Kolumnen
04/12/2019

Drei Uhr morgens. Ich bin munter.

Ich stehe senkrecht im Bett, wenn der Nachbar von seiner allwöchentlichen Zechtour nach Hause kommt.

von Simone Hoepke

Ich wäre gern ein Pottwal. Jetzt weniger figurtechnisch, mehr was den gesunden Schlaf angeht.

Selbst wenn ein brummendes Schiff voller grölender All-inclusive-Passagiere bei ihm vorbeizieht, hält er den Atem an und schläft unbeirrt weiter. Gerne senkrecht mit dem Kopf nach unten, also ähnlich wie eine Fledermaus. Nur im Wasser.

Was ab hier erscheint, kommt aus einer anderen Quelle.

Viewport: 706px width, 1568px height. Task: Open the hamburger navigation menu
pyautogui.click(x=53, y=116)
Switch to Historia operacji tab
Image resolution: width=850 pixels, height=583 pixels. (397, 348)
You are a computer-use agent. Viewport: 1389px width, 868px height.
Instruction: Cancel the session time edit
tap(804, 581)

Ich stehe senkrecht im Bett, wenn der Nachbar von seiner allwöchentlichen Zechtour nach Hause kommt. Immer wieder samstags, Schlag drei Uhr nachts. Er torkelt in einem vom Alkohol beeinflussten Zustand durchs Stiegenhaus, unterhält sich blendend mit sich selbst. Diesmal findet er überraschend treffsicher das Schlüsselloch.

Sperrt auf, geht durch die Wohnungstür, dreht den Schlüssel zwei Mal im Schloss herum, sicher ist sicher. Blöderweise sperrt er die Tür zu, bevor er sie schließt. Ein Koordinationsfehler, der ihm nicht auffällt. Er will die Tür schließen. Geht nicht, der Bolzen ist im Weg.

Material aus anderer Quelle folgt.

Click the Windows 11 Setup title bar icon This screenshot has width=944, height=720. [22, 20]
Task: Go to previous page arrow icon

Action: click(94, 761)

Er probiert es mit mehr Schwung.

Bamm.

Die Tür schließt nicht.

Bamm.

Noch immer nicht.

Bamm, bamm, bamm.

Er versteht nicht, was da los ist.

Mein Mann erbarmt sich. Steht auf, geht rüber. Lehnt das Angebot für ein Bier dankend ab. Erklärt ihm, dass die Tür nicht schließt, weil der Bolzen im Weg ist. Fragt, wo der Wohnungsschlüssel ist.

Weg. Verloren. Beim Überschreiten der Türschwelle. Hat sich in Luft aufgelöst oder wurde von einer nachtaktiven diebischen Elster gestohlen. Futsch!

Ich rücke aus, kann den Schlüssel nicht finden. Der Nachbar ist längst eingeschlafen. Stehend, an die Wand gelehnt, mit einem offenen und einem geschlossenen Auge. Er schaut mit seinem mordsdrum Flieger im Gesicht aus wie ein Fregattvogel. Diese Vögel, die im freien Flug schlafen. Beneidenswert.

Ein Freund wacht jede Nacht um Punkt drei Uhr nachts auf. Er hat deswegen einen Chinesen konsultiert. Denn die Traditionelle Chinesische Medizin sagt, wenn man immer zur selben Zeit aufwacht, deutet das darauf hin, dass ein Organ Probleme macht. Jenes nämlich, das um diese Zeit ungestört arbeiten will. Um drei Uhr morgens ist es die Leber.